La vita dell’autrice s’intreccia, pagina dopo pagina, con quelle delle sue protagoniste, nonché progenitrici, dimostrando che anche i destini sono consanguinei: «Volevo comunicare con queste mie donne morte, capire le decisioni che avevano preso e perché ripetiamo spesso gli schemi famigliari, quasi fossero malattie ereditarie, come il tumore al seno, o gli stessi errori nelle scelte sentimentali».
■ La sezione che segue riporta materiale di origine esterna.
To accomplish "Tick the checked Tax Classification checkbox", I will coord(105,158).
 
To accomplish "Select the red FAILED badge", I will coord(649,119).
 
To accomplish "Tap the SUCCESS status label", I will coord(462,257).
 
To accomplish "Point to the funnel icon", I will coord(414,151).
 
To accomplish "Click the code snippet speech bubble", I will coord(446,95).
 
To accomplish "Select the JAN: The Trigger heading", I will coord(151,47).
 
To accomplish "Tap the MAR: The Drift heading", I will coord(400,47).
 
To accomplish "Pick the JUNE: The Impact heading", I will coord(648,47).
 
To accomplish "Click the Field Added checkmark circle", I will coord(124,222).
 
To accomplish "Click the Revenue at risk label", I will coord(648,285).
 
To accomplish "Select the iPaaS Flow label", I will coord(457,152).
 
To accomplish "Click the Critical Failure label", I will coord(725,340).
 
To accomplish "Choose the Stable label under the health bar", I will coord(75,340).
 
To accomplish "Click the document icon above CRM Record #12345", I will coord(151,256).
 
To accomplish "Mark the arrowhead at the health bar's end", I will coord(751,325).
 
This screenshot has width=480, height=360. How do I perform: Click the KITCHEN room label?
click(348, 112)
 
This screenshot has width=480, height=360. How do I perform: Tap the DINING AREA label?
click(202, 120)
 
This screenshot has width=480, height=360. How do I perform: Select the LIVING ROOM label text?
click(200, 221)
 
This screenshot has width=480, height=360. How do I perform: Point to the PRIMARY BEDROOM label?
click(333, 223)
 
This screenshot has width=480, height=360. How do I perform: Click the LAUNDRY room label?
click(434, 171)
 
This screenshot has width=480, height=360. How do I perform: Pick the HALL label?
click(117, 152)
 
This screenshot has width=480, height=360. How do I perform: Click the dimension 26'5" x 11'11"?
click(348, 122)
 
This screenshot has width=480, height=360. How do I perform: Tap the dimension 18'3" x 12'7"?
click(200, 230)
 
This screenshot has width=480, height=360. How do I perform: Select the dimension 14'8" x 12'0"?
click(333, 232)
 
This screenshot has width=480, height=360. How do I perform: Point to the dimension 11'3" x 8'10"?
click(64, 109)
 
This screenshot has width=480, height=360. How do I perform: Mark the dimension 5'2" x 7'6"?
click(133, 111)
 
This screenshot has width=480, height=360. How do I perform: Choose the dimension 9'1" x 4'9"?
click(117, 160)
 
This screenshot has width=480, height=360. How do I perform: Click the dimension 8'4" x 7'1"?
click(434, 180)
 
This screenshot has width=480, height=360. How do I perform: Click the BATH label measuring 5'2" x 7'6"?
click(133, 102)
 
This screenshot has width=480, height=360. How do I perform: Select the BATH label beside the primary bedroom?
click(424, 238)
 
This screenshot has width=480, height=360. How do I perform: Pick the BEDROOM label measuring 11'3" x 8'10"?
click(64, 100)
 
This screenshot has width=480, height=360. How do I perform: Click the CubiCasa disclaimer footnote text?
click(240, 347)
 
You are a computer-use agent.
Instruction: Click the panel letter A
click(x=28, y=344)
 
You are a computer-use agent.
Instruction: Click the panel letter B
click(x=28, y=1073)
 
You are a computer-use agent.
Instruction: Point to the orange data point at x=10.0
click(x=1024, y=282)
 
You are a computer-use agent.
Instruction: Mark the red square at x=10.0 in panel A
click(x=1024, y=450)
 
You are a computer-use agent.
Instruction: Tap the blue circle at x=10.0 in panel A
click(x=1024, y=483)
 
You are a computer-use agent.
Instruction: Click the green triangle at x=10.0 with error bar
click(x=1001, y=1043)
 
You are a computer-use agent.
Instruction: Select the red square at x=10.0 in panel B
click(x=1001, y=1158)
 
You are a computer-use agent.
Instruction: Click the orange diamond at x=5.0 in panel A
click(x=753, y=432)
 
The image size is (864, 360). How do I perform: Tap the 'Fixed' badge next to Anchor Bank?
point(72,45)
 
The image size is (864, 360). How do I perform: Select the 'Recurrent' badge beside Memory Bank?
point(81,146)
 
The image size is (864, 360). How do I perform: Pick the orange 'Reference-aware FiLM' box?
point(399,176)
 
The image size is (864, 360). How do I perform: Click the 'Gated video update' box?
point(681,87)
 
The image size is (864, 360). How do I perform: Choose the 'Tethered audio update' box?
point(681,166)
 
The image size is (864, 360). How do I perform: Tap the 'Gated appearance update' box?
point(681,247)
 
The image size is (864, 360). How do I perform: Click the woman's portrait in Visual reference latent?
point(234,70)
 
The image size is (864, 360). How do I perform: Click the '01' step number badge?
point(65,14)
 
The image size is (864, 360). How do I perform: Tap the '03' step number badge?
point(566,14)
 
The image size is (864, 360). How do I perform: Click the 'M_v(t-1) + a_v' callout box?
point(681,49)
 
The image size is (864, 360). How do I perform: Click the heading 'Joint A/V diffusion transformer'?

I luoghi sono comprimari. Ma il più speciale è forse quello che dà il titolo al libro: il mare viola scuro di Tellaro, il paese ligure delle vacanze estive. «Il paese dei balocchi – aggiunge Ayanta – rimasto fermo nel tempo. Lì non funzionano i cellulari. Non c’è spiaggia, soltanto roccia nera, e l’acqua è profonda e scura. Quando è mosso, il mare è uno spettacolo: i suoi spruzzi entrano fin nel campanile della chiesa. Faceva da sfondo ai racconti famigliari della nonna. Storie di realismo non magico, ma mitico». Per esempio? «Mi diceva: non fare il bagno, perché oggi c’è il diavolo in carrozza. E io mi sedevo e aspettavo di vedere apparire Satana su un carro trainato da due grandi tonni».